• Extracted data
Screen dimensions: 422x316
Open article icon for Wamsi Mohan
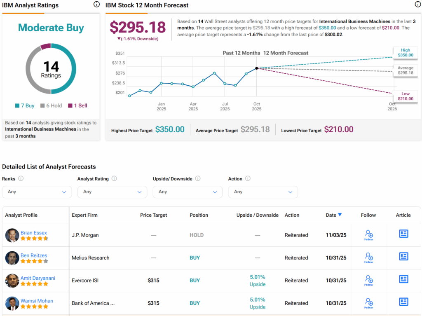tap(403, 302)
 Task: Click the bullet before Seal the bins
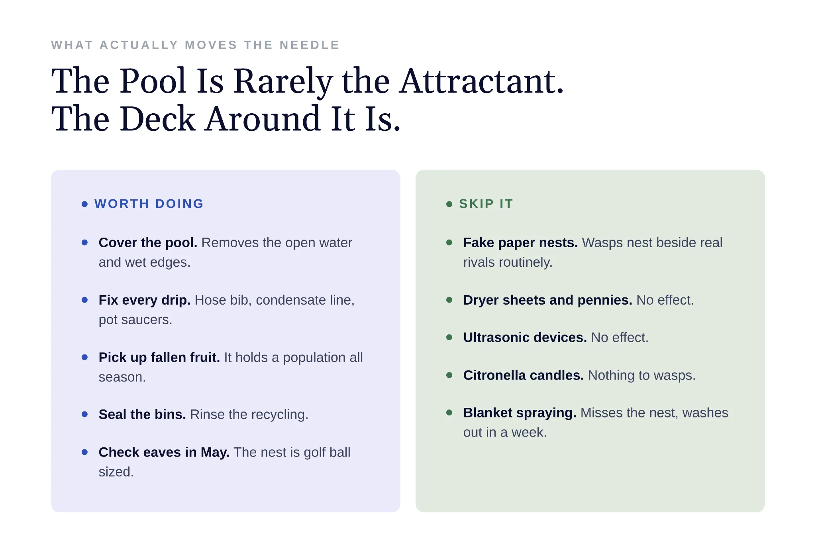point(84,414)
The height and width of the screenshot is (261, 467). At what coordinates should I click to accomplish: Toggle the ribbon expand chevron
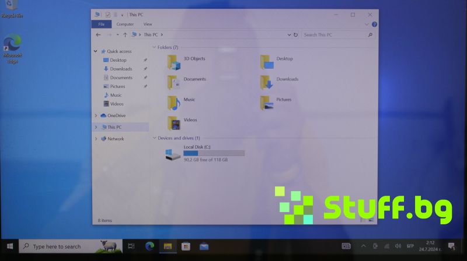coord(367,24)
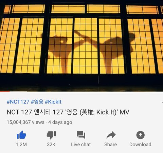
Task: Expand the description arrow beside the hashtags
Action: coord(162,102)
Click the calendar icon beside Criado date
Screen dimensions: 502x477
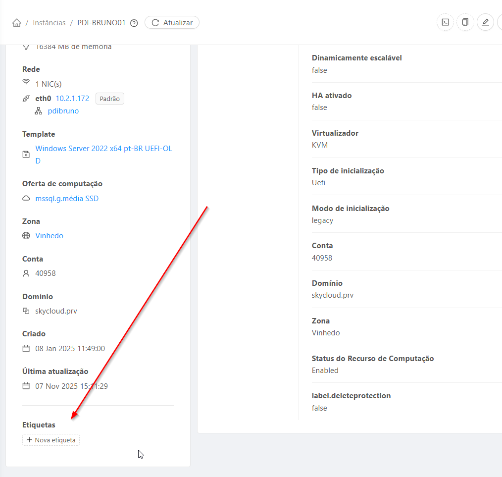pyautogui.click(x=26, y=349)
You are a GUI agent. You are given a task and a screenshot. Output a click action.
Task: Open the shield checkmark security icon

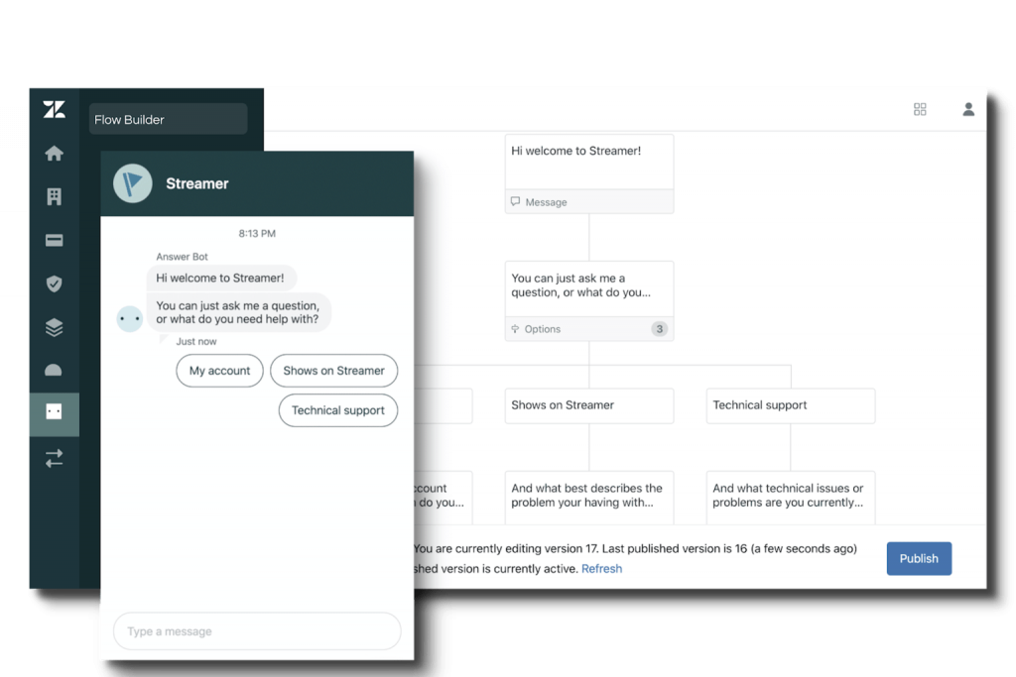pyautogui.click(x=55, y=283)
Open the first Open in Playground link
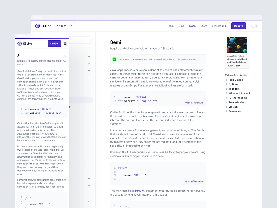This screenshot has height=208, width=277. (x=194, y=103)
--
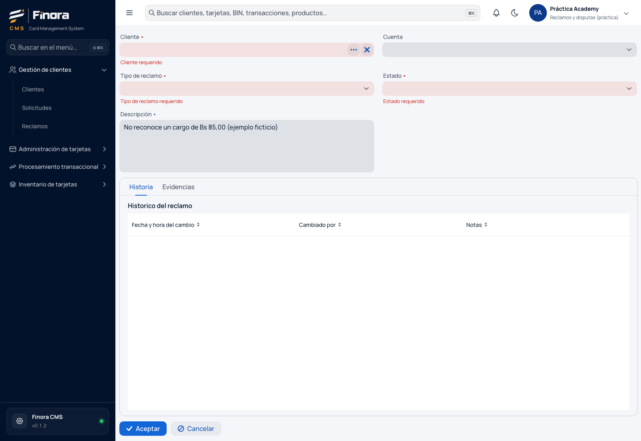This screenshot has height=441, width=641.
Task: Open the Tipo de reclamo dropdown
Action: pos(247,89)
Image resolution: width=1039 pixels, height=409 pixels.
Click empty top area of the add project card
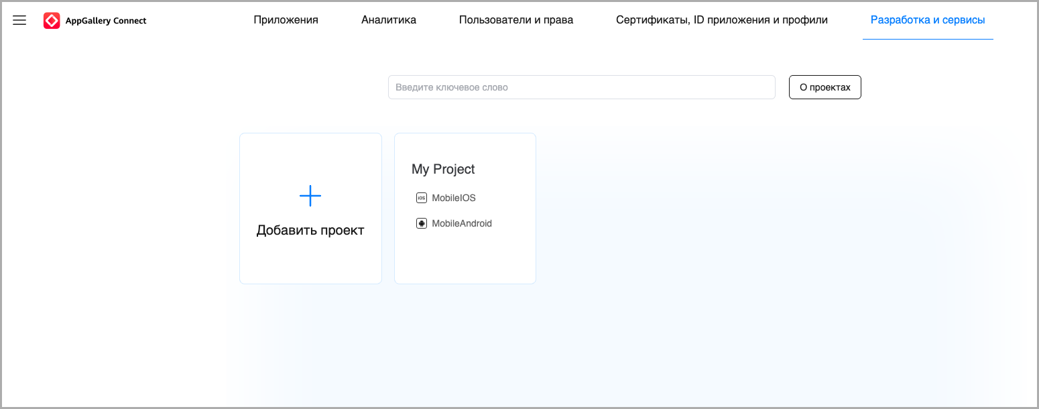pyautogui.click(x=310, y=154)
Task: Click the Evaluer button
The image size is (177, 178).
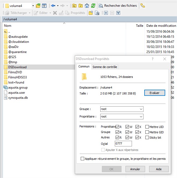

• Task objective
Return the material from the line containing "Image resolution: width=1039" through the line containing "The image size is (177, 178).", exactly and in full, but without its pictures.

• Reply to the task
Image resolution: width=1039 pixels, height=409 pixels.
Click empty top area of the add project card
pyautogui.click(x=310, y=154)
Task: Click the Evaluer button
The image size is (177, 178).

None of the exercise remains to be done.